Jonathan Crow and the TSO
An unfamiliar face guided the Toronto Symphony Orchestra (TSO) through some rather more familiar works on Sunday afternoon at Toronto’s Roy Thomson Hall. Under the idiosyncratic baton of young Finnish conductor Tarmo Peltokoski – here making his North American debut – the orchestra made a convincing case for the first piece on the program, Kaija Saariaho’s Ciel d’hiver (2010). Aficionados of Saariaho’s music would recognize her characteristic language of complex, rippling sonic textures, launched in this case by crystalline figures from piccolo and harp. The titular winter sky was well rendered by the orchestra, encouraged by the understated conducting of Peltokoski, who often stood statue-like with only his right hand in motion. Despite its bleak colours and occasionally glacial pace, the work was well-received, holding the audience in a long and suspenseful silence after its final notes died away.
TSO concertmaster Jonathan Crow gave a commanding performance of Johannes Brahms’s Violin Concerto Op. 77 in the grand tradition of the 20th-century masters like Oistrakh and Milstein. Despite the lingering 19th century quip that this concerto was written “not for the violin, but against the violin,” there were few signs of Crow encountering any trouble, and his comfort with his home orchestra led to an exceptionally nuanced blend between the solo and orchestral parts. Peltokoski’s approach to the introduction of the first movement felt almost ponderous for its heavy legato and relaxed tempo, but both soloist and orchestra settled into a more usual pace as the movement progressed.

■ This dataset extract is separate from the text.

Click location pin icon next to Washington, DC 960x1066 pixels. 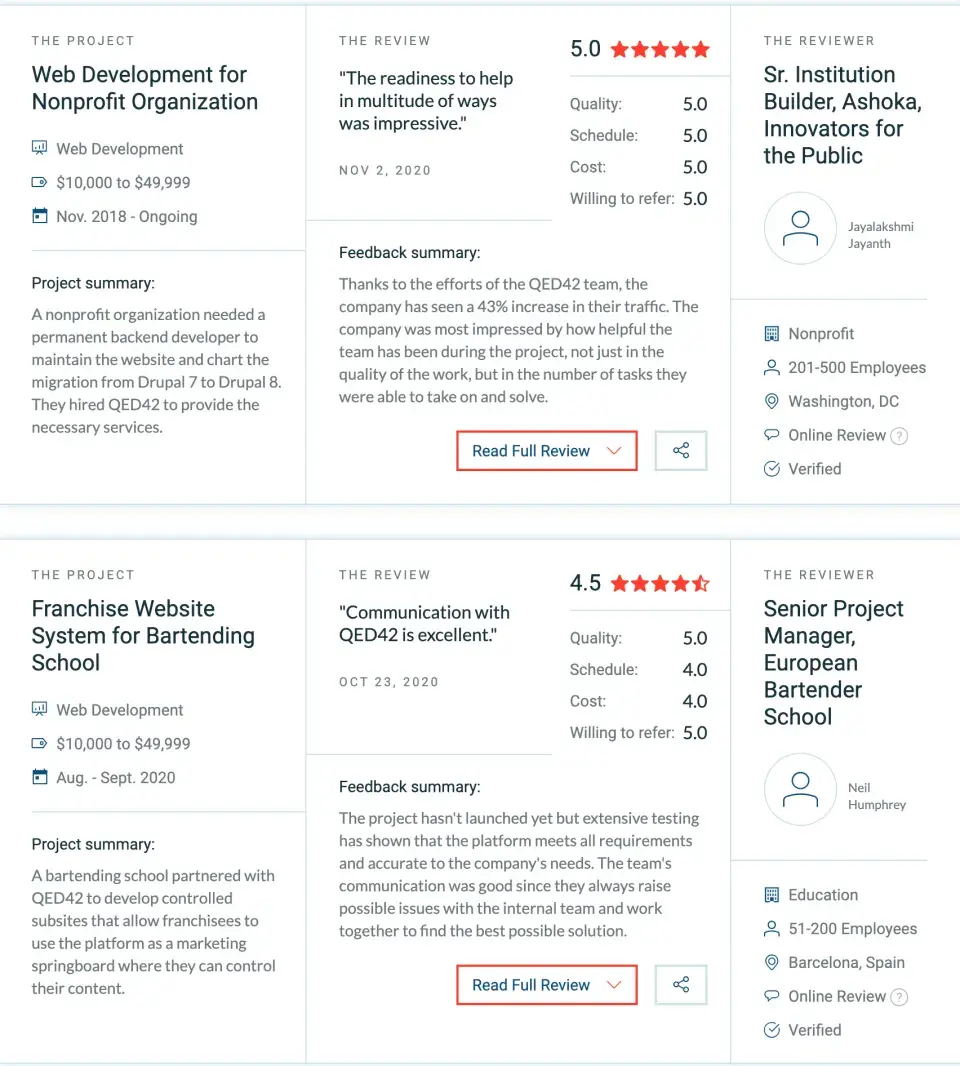pyautogui.click(x=772, y=401)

Crow brought plenty of fire to the development section’s dramatic shifts across the violin’s register, and a silvery, vulnerable sound in the movement’s more sensitive themes.

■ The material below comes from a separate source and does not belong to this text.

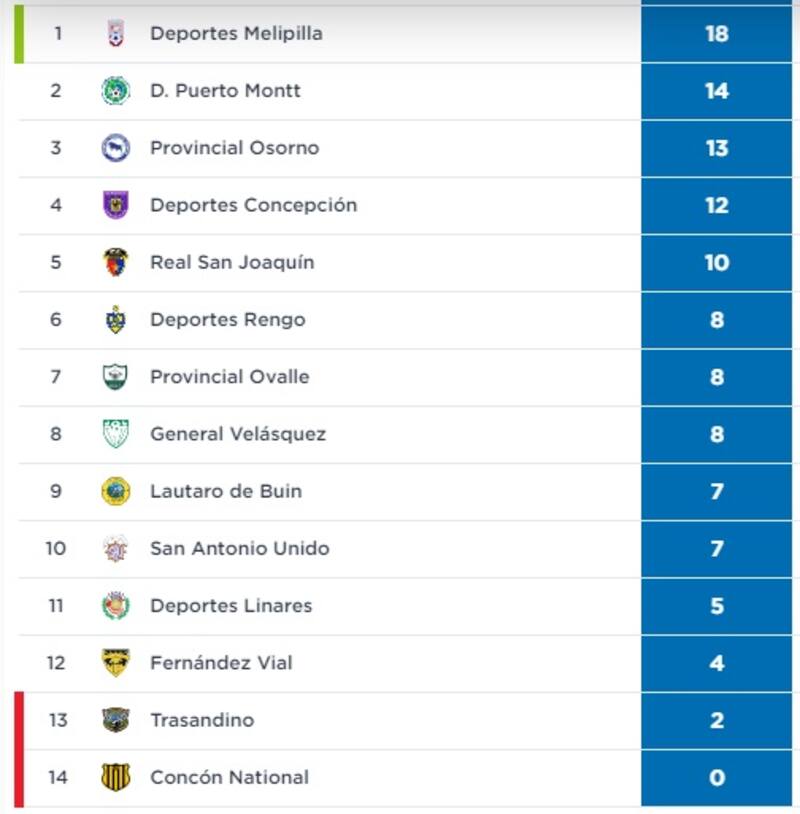Open the Provincial Ovalle team link
Screen dimensions: 800x814
(229, 377)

The second movement took a forward direction, resisting the temptation to wallow too gratuitously in the Adagio’s many charms; the oboe solo in the beginning was especially well played, setting a lyrical and sensitive tone that carried throughout. The third movement – a boisterous and occasionally dangerous celebration – entered with swagger and humour, spurring the heretofore sedate Peltokoski into a variety of dances and hops. Crow made good use of the bow’s more percussive articulation options, and the orchestra found charming moments to marry Viennese rubato with the movement’s Hungarian flair. More than one audience member was overheard applying the term “distracting” to Peltokoski’s volatile and occasionally unusual gestures, though a dash of eccentricity wasn’t completely unwelcome in such a familiar work.

Jonathan Crow and the TSO
The second half of the program featured Dmitri Shostakovich’s Symphony No. 5 Op. 47, another warhorse of its genre. Amid already muddled historical questions of whether Shostakovich wrote this as Soviet propaganda or as concealed subversion, performances of his music today find new and contradictory resonances within the current geopolitical climate. Whatever point of view listeners brought to the concert hall, they are unlikely to have left unmoved. All of Shostakovich’s cinematic bombast, sarcasm, and pathos were as impactful as ever, thanks to standout performances by every section of the orchestra; notable moments included the meaty sound of the double basses and celli at the beginning of the second movement, which contrasted with piquant playing from the woodwinds. The highlight of the entire evening was the elegiac third movement, a bleak Largo with outbursts of anguish and passion. The orchestra found an admirably wide dynamic range, with string tremolos so minute and quiet that sound seemed to be emerging mysteriously from a still photograph. Though often interrupted by an audience which seemed to be universally battling a serious cough, the stillness of the third movement was blasted away for good by trombones, kicking off a rowdy and chaotic fourth movement. The orchestra careened to the end with appropriate abandon, culminating in the sinister and faintly absurd repeated string notes that conclude the symphony.